Judas teve que tomar uma decisão difícil, e optou por afastar-se
de Jesus.
Simão
Pedro
Ao
mesmo tempo em que muitos outros discípulos
voltaram atrás, Pedro levantou-se ao desafio do ensinamento de
Jesus. Quer tenha Jesus satisfeito suas idéias e expectativas preconcebidas,
quer não, Pedro resolveu seguí-lo porque ele era o Cristo!
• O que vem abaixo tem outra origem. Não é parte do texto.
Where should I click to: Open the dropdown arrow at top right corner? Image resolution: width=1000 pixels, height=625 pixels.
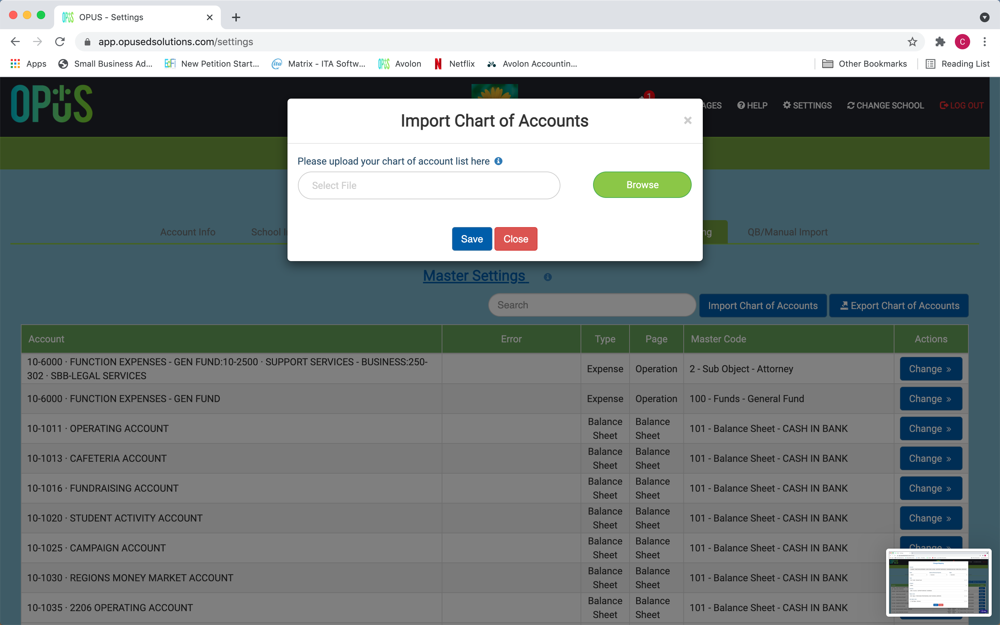985,17
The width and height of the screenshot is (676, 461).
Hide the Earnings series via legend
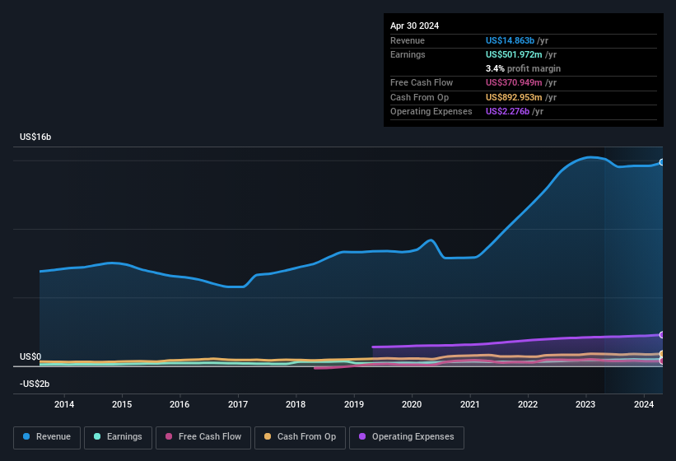click(x=118, y=437)
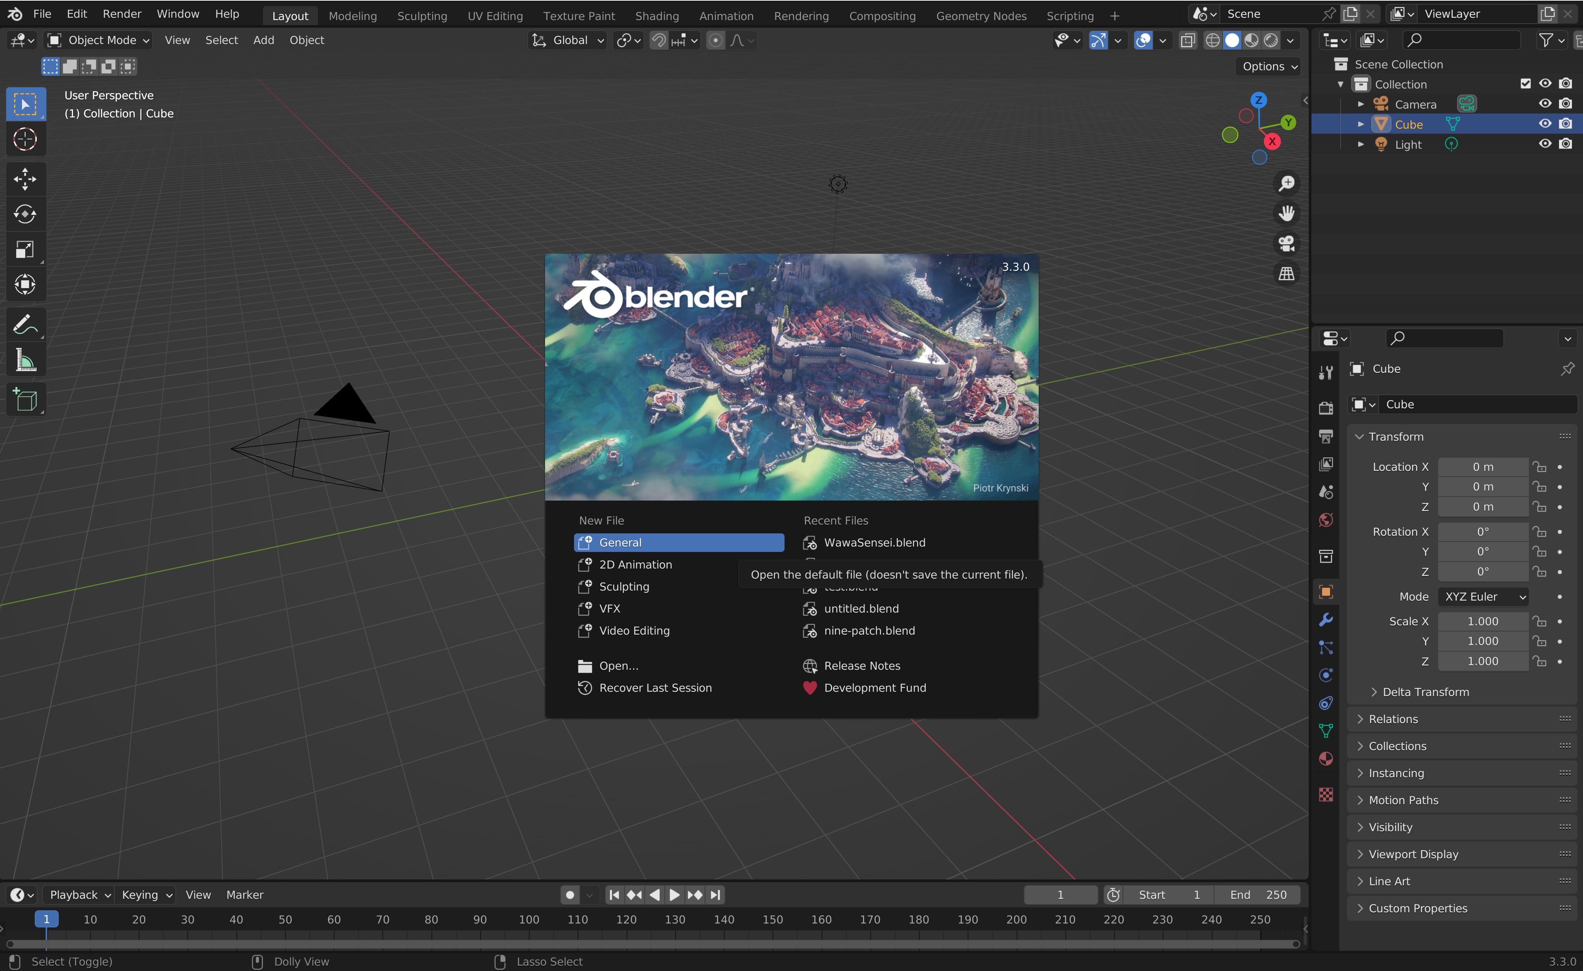This screenshot has height=971, width=1583.
Task: Open the Render menu
Action: pyautogui.click(x=121, y=13)
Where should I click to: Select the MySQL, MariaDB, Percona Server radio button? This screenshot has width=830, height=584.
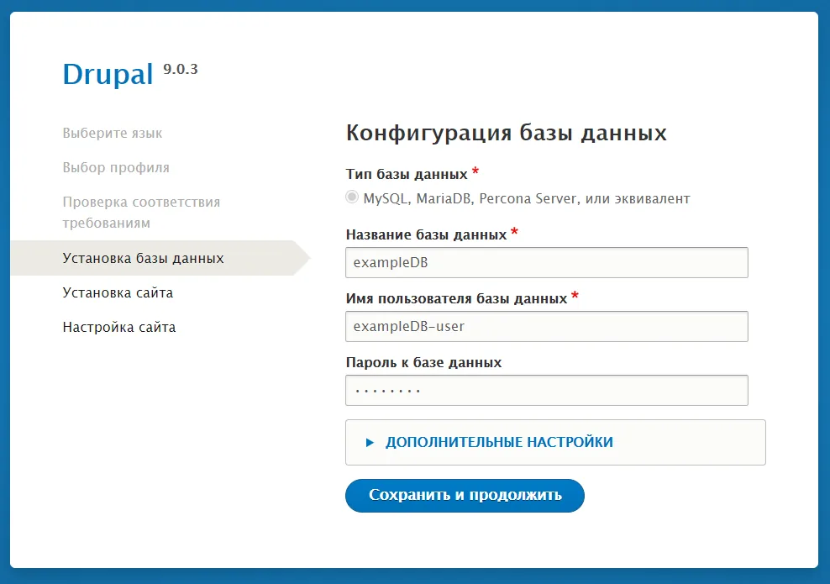(x=352, y=196)
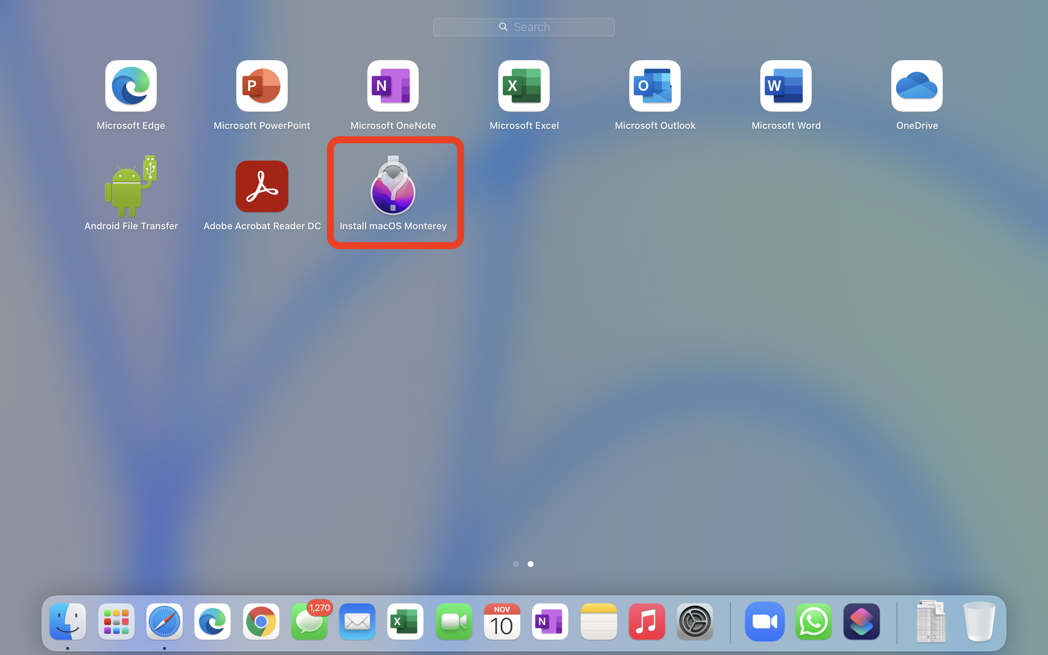Open the Trash in Dock
1048x655 pixels.
979,622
Precisamos ver o que Pedro viu naquele dia de decisão.
Jesus
tem as palavras de vida eterna. Nenhuma filosofia ou método do homem podem melhorar a mensagem
do Messias. Não há nenhum outro lugar para onde se voltar
(Atos 4:10-12).
Não importam os benefícios
que esperamos obter ao seguir Jesus, devemo-lhe nossa fidelidade simplesmente
porque ele é o Filho de Deus, que foi investido de plena autoridade
sobre tudo. O fato que ele é Senhor exige nossa submissão
a ele (veja Mateus 28:18-20; Atos 2:36-38).
A
vontade de Cristo pode algumas vezes ser exigente. Nós, como Pedro, precisamos ter fé para seguir
quando enfrentamos provações difíceis!
Para quem iremos?
Decisões difíceis foram
tomadas naquele dia, na Galiléia, decisões que afetariam
as vidas e a eternidade de todos os envolvidos. Podemos aprender com as
escolhas de cada um dos que lá estavam. Com Jesus, aprendemos a
importância de manter em ordem as prioridades e vemos que a missão
do evangelho vai muito além das preocupações físicas
e sociais dos homens. Com Judas e com as multidões, podemos ver
a loucura de tentar Jesus a se encaixar em nossas expectativas. Com a
fé corajosa de Pedro, podemos tirar a força para seguir
Jesus pelos motivos certos. Precisamos dizer ao Mestre, como o fez Pedro:
"Senhor, para quem iremos? Tu tens as palavras da vida eterna"
(João 6:68).
Para
onde você se voltará?
Para quem você irá? A decisão é sua!